1051. 3° Questo dovere spetta soprattutto ai sacerdoti. Infatti la maggior parte degli uomini, ingolfati negli affari e nei piaceri, sventuratamente non consacrano che pochissimo tempo all’adorazione. Si dovevano quindi scegliere tra loro delegati speciali, accetti a Dio, che potessero, non solo in nome proprio ma in nome pure di tutta la società, rendere a Dio i doveri di religione a cui ha diritto. E’ appunto questo l’ufficio del sacerdote cattolico eletto da Dio stesso, tra gli uomini, è come il mediatore di religione tra il cielo e la terra, incaricato di glorificar Dio e porgergli l’ossequio di tutte le creature, facendone poi scendere sulla terra una pioggia di grazie e di benedizioni. Tal è quindi il dovere del suo stato, la sua professione, vero dovere di giustizia, come spiega S. Paolo[20]: “Omnis namque, Pontifex ex hominibus assumptus pro hominibus constituitur in his quae sunt ad Deum, ut offerat dona et sacrificia pro peccatis”. Ecco perché la Chiesa gli affida due grandi mezzi per praticar la virtù della religione: l’ufficio divino e la santa messa. Doppio dovere che deve compiere con tanto maggior fervore in quanto che, glorificando Dio, lo dispone nello stesso tempo favorevolmente ad esaudire le nostre richieste; lavora così e alla santificazione propria e a quella delle anime che gli sono affidate, n. 393‑401. Le sue preghiere hanno tanto maggiore efficacia, in quanto che è la Chiesa, è Gesù che prega con lui e in lui; ora le preghiere di Cristo sono sempre esaudite: exauditus est pro sua reverentià“[21].
III. Pratica della virtù della religione.
1052. Per ben praticar questa virtù, bisogria coltivare la vera devozione, cioè quella disposizione abituale della volontà che ci fa prontamente e generosamente abbracciare tutto ciò che è di servizio di Dio.
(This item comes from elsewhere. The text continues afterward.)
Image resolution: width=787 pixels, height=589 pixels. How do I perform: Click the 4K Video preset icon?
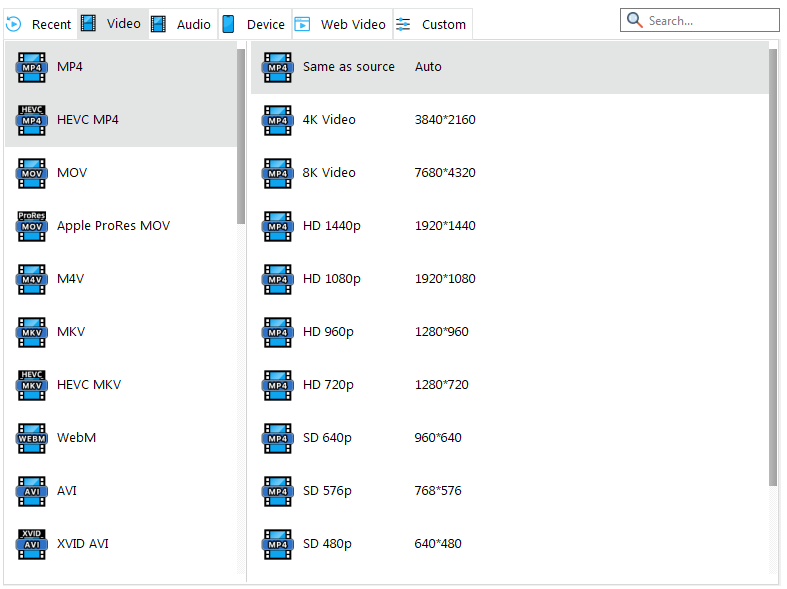coord(277,120)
E dunque in sostanza una manifestazione dell’amor di Dio; onde la religione si connette con la carità.
1053. 1° Gl’incipienti praticano questa virtù a) osservando bene le leggi di Dio e della Chiesa sulla preghiera, sulla santificazione delle domeniche e delle feste; b) schivando la abituale dissipazione esterna ed interna, che è fonte di numerose distrazioni nella preghiera, con una certa vigilanza a lottare contro l’onda invadente dei divertimenti mondani e delle inutili fantasticherie; c) raccogliendosi interiormente prima di pregare, per farlo con maggior attenzione, e praticando il santo esercizio della presenza di Dio, n. 446.